恋愛を覚えた女の子なら、誰もが憧れる体勢。

お互いの好意を確かめ合うためだけに存在する、スキンシップを楽しむための体位のようにも思えるのだが──想像していたよりも、ずっとイオナの心は"ときめかない"。

それでも─

座っている位置の関係から、わずかではあるが見下ろす側となったイオナは、ゾロを見下げる。

「あの…、んっ」

なにを言うつもりだったのか。躊躇いがちに開かれたその唇に、ゾロは自身のそれを押し当てた。

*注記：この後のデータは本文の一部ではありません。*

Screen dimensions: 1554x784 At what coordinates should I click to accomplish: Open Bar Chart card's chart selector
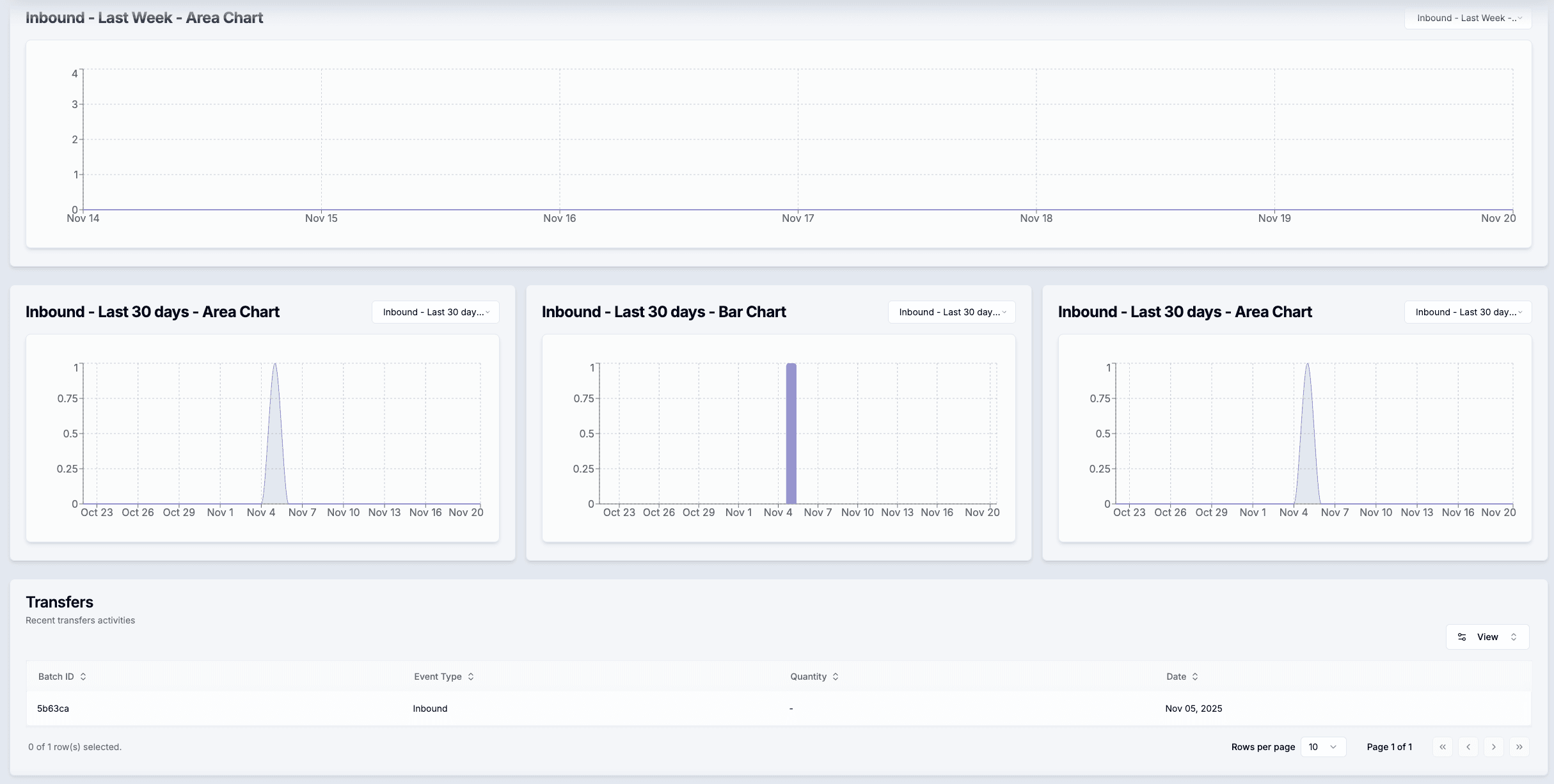[951, 312]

温い唇の温度も、舌が弄ばれる感覚も、嫌いじゃない。イオナは瞼を閉じて、それに応じる。口内に広がるアルコール臭すらも心地良かった。

どこからともなく沸き上がる安堵感。
その陰では不思議と落胆が蠢く。

それでも自問自答をする暇はない。心の隅で広がりつつあるその不純物を掬い取るように、イオナはゾロの首に腕を絡ませた。

ほんの数秒の口づけ。それで得られるものは少ない。

物足りなさを残したまま離れた唇の代わりに、ギュッと身体を抱き寄せられる。後ろ頭を押さえる手のひらで何度か髪を撫でられると、むず痒さと同時にホッとするなにかがあった。

再び瞼を閉じるイオナ。
その耳元でゾロは小さく呟く。

「謝んなきゃなんねぇことがある。」と。

それが無言で飲酒し続けていた理由なのだろうか。もしそうだとしたなら、可愛いところもあるなと思う。

「なに?」

「こないだ言ったこと。あれ、嘘だ。」

「……。」

イオナは何も言えなかった。というより、ゾロの囁く声の響きが妙に鼓膜に心地よく、自分の声でそれを上書きしてしまうのが嫌だったために、押し黙っていた。

そんな無言をどう捉えたのか、ゾロは続ける。

「ほんとは惚れてねェし、好きって訳でもない。」

「……。」

「でも、たぶん。大切には思ってる。どの程度って聞かれても、答えらんねェけど…。まだ頭ん中がゴチャゴチャしちまってて、俺は…」

ゾロはポツポツと本音を語る。

帽子を取るために柵を越えたイオナをみて、「死のうとしているのでは」と焦ったこと。強引にエッチをしてしまった後ろめたさから好意を口にしてしまったこと。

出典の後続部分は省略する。